Alitalia smentisce: “Esuberi? Sono tutte illazioni”

Nello scorso fine settimana, si era tornato a parlare di problemi per Alitalia, ed in particolare per i lavoratori. Infatti era venuto fuori da un convegno, la possibilità che l’azienda possa applicare il Piano Fenice, che prevede un congruo ridimensionamento del personale e delle spese. Se per quanto riguarda le spese, ovviamente nessuno poteva essere contrario, si è subito alzato un polverone per quello che riguarda il ridimensionamento del personale.

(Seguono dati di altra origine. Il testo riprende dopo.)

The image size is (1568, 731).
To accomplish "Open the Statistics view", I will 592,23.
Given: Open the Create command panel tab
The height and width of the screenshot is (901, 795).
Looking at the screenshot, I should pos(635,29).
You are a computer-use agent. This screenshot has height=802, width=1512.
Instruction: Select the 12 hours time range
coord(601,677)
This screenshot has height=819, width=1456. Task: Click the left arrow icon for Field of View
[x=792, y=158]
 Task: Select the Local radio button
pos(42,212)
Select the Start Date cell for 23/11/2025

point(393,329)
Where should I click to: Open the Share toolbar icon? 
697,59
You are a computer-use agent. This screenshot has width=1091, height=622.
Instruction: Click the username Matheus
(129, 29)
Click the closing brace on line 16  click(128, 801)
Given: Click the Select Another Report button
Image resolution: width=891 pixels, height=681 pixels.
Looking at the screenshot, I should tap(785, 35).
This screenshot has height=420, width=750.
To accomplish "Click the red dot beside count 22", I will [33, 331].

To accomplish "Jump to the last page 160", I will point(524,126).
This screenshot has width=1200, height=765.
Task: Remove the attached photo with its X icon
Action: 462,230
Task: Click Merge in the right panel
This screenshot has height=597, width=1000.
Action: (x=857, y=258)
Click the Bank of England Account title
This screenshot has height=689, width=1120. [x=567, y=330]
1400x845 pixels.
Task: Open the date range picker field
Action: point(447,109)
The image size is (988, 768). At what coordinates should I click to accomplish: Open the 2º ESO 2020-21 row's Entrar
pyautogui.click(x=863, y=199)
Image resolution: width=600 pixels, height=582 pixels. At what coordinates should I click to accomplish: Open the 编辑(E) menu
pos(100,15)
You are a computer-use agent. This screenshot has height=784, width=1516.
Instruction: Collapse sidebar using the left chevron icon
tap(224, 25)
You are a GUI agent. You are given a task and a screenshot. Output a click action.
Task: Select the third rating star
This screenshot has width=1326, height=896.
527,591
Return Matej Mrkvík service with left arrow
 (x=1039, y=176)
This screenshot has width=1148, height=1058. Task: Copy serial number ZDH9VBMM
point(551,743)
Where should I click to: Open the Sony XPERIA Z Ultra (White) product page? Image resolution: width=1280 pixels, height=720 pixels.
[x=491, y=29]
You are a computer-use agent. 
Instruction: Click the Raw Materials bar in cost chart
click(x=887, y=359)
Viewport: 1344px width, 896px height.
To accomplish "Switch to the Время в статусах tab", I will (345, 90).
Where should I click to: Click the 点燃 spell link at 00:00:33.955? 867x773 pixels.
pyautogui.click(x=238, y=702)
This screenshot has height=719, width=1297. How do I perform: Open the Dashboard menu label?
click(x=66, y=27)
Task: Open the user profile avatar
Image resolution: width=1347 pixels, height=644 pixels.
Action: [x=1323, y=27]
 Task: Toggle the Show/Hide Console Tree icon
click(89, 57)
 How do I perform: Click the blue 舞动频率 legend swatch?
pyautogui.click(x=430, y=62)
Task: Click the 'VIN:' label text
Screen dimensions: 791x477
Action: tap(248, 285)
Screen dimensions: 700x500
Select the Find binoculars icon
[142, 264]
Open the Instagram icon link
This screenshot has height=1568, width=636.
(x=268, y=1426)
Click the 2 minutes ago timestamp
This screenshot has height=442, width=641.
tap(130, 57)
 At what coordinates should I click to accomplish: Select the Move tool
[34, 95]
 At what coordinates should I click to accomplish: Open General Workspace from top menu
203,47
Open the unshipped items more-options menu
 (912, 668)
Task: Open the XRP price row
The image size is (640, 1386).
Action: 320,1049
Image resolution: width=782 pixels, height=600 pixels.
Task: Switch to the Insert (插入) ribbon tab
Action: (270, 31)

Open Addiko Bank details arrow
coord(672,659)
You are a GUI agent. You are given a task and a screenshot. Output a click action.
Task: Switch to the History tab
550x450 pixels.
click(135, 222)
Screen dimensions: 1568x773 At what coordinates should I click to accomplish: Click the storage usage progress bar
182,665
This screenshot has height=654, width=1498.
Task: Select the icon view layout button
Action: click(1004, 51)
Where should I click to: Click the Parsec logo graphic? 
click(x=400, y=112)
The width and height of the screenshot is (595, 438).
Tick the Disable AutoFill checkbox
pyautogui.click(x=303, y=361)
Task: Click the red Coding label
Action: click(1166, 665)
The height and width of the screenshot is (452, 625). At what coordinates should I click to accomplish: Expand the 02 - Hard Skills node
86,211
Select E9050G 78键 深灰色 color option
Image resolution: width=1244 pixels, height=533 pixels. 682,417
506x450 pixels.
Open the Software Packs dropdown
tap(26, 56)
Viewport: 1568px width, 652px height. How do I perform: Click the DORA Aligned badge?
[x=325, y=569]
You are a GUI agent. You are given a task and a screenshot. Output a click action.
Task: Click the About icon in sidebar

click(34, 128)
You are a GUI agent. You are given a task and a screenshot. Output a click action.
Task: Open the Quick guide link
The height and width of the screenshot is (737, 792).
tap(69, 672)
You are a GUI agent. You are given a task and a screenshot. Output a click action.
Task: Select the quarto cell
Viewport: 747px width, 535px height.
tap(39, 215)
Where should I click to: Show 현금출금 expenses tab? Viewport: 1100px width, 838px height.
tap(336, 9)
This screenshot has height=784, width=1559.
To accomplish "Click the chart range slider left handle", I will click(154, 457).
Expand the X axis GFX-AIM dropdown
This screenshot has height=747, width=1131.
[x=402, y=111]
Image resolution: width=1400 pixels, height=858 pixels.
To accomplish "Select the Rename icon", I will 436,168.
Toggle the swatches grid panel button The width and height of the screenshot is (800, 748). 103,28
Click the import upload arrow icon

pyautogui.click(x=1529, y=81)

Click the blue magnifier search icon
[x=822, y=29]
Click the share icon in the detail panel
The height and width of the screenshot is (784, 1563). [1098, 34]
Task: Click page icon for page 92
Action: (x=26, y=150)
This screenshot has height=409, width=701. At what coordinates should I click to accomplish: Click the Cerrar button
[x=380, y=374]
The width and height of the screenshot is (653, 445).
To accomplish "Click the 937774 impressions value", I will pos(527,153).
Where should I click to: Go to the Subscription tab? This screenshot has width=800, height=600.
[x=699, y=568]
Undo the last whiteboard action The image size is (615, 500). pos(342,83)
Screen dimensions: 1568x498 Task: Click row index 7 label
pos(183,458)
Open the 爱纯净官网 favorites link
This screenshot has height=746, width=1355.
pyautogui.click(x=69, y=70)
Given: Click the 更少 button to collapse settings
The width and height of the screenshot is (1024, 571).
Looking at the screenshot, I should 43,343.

Dalle colonne del Corriere della Sera infatti, veniva quantificato intorno alle 2.400 unità il numero dei lavoratori Alitalia che rischia il posto, in più una somma non definita di “precari” a cui non sarebbe stato rinnovato il contratto. Situazione all’apparenza molto difficile: i sindacati erano già sul piede dello sciopero, nonostante le rassicurazioni di Alitalia e dell’a.d. Rocco Sabelli. C’è voluta una seconda smentita – appoggiata dal ministro del Lavoro, Sacconi e dal ministro dei Trasporti, Matteoli – per calmare le acque. Infatti ieri è stato pubblicato un nuovo comunicato, dove Alitalia definisce come “illazioni” tutte le notizie circolate nei giorni scorsi sui quotidiani e giornali, in riguardo al presunto piano di esuberi. Alitalia infatti chiarisce che “l’eventuale evoluzione degli organici in termini di efficienza e flessibilità organizzativa derivante dal miglioramento delle performance e dei livelli di produttività saranno affrontati, quando necessario, di concerto con le organizzazioni sindacali firmatarie degli accordi del 2008”. Lo stesso Ministro Matteoli in giornata aveva dichiarato che “al Governo non risultano i duemila esuberi di Alitalia” confermando di fatto la smentita dell’azienda aerea.